The emotional power of seeing your baby after a caesarian was very powerful. My partner and I really needed each other as we were being pushed to our limits. During the delivery we maintained eye contact and it was incredible to be that close with him. At home he was more in the background as both Amanda and Val were occupying  that space. Important to just let things be.

There is a sense of completion in me since I have given birth. It is such a privilege and is the magic of life. To give life to another human being is phenomenal.

The second birth was all about letting go, trusting and accepting guidance from nature , love or God.
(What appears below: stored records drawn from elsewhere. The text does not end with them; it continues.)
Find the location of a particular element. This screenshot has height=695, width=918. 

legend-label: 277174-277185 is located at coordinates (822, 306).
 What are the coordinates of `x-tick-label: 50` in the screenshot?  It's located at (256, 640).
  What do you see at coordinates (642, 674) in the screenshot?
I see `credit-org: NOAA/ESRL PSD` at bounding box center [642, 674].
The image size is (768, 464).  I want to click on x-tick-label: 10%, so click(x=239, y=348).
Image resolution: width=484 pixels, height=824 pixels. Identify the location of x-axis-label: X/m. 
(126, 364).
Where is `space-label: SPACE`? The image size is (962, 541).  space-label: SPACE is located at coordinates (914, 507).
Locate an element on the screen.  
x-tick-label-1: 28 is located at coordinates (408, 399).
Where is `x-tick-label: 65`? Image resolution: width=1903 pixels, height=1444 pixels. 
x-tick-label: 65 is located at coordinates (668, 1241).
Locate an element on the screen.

I used the mantra that Amanda and I discussed during my counseling sessions with her “God is the strength with which I birth my baby.’ What helped me was knowing that it was all of nature, the whole of mankind and life  that was behind me. It wasn’t me doing it alone as an individual.To let go and not to be fearful, as it is so powerful. The mantra was truly helpful as it helped me to trust and to open up, as was the gas and air! The gas and air helped me to relax towards the end as fear stopped my cervix around 7cms, but the gas and air helped me to relax through it.

There was a lot more fear around my first birth and I didn’t really manage to work through it, but with my second birth I worked through it and finished the story and completed the process. Having the faith that it is all ok and allowing myself to let go into it.

Breathing went out the window! For my second birth I felt really comfortable lying down on my side on the sofa. I imagined I would be in the pool or standing up, but lying down was right for me at the time. I used the pool for relaxation and was in and out of it during the labour, but I wanted to be lying on my side out of the pool for the birth.

Ultimately do what feels right in the moment. Classes are helpful, but maybe we over think the whole process.

The key for me is to drop into the trust and the surrender. I trusted that both my births were perfect and I ended up where I needed to be for that birth at that time.